In this way, some issues to solve remain before accomplishing our purpose, but we are preparing the model of the new digital glossary depending on the Abhidharmakośabhāsya (ed. by P. Prahan 1967), one of the most important glossaries of the Buddhist technical terms composed by Vasubandhu in 5c. This text has two Chinese translations and one Tibetan, and some historical commentaries. In this presentation, I will argue on a few issues to develop the scheme for our glossary Bauddha Kośa by using TEI P5 from the philological viewpoint.

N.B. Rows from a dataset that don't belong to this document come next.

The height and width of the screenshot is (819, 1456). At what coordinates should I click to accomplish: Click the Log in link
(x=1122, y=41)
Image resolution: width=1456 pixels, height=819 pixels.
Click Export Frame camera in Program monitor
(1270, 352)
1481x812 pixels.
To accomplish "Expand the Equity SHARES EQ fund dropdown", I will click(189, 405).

A Dynamic Buddhist Lexical Resource based on Full Text Querying and Tibetan Subject Taxonomies

Wallman, Jeff, Tibetan Buddhist Resource Center, New York, USA, jeffwallman@tbrc.org

To accurately define terms in a lexical resource one must be able to identify the context of those terms in literature. As inquiry into the Tibetan Buddhist lexicon progresses, the Tibetan Buddhist Resource Center (TBRC) offers a framework to evaluate lexical terms (technical terms, concepts, subjects, keywords) in a wide variety of contexts across a massive corpus of source Tibetan texts. Through its preservation and cataloging process, TBRC has developed a method to classify individual works within larger collections according to indigenous Tibetan subject classifications. These indigenous subjects are then organized according to a broader, more generalized framework of knowledge-based taxonomies. Each taxonomy is structured around a series of ‘heap spaces’ – groupings of similar topics, rather than hierarchical structures.

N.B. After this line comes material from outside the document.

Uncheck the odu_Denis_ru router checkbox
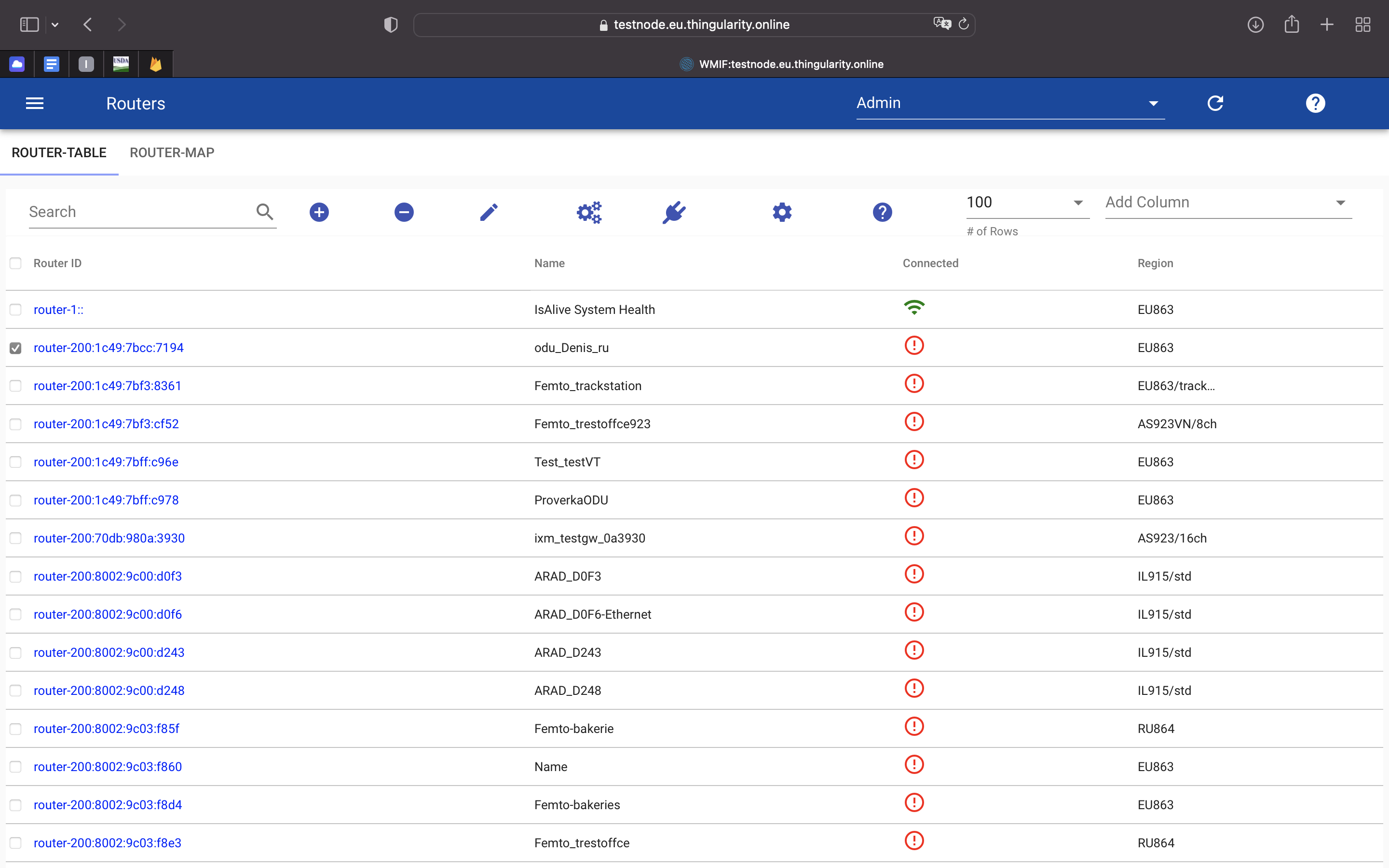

The source literature corpus includes a burgeoning TEI-compliant eText repository as well as scanned source xylographs, manuscripts and modern reprints, spanning the range of the Tibetan literary heritage. The corpus is the largest online repository of Tibetan materials in the world. The metadata framework and text corpus is the basis of an integrated library resource being developed at TBRC. Typing in a technical term in the library, a researcher can see the entry in the database of topics, the location of each topic in a taxonomy, and the relevant associated works. Extending from this controlled entry point, the researcher can then discover and markup terms in pages, by issuing full-text queries across the eText repository.

References

Muller, A. Ch. (2011). The Digital Dictionary of Buddhism: A Collaborative XMLBased Reference Work that has become a Field Standard: Technology and Sustainable Management Strategies. Digital Humanities 2011 Conference Abstracts. June 2011, pp. 189-190.

Nagasaki, K., et al. (2011). Collaboration in the Humanities – Through the Case of Development of the ITLR Project –. IPSJ Symposium Series Vol. 2011, No. 8: The Computers and the Humanities Symposium. Dec 2011, pp. 155-160.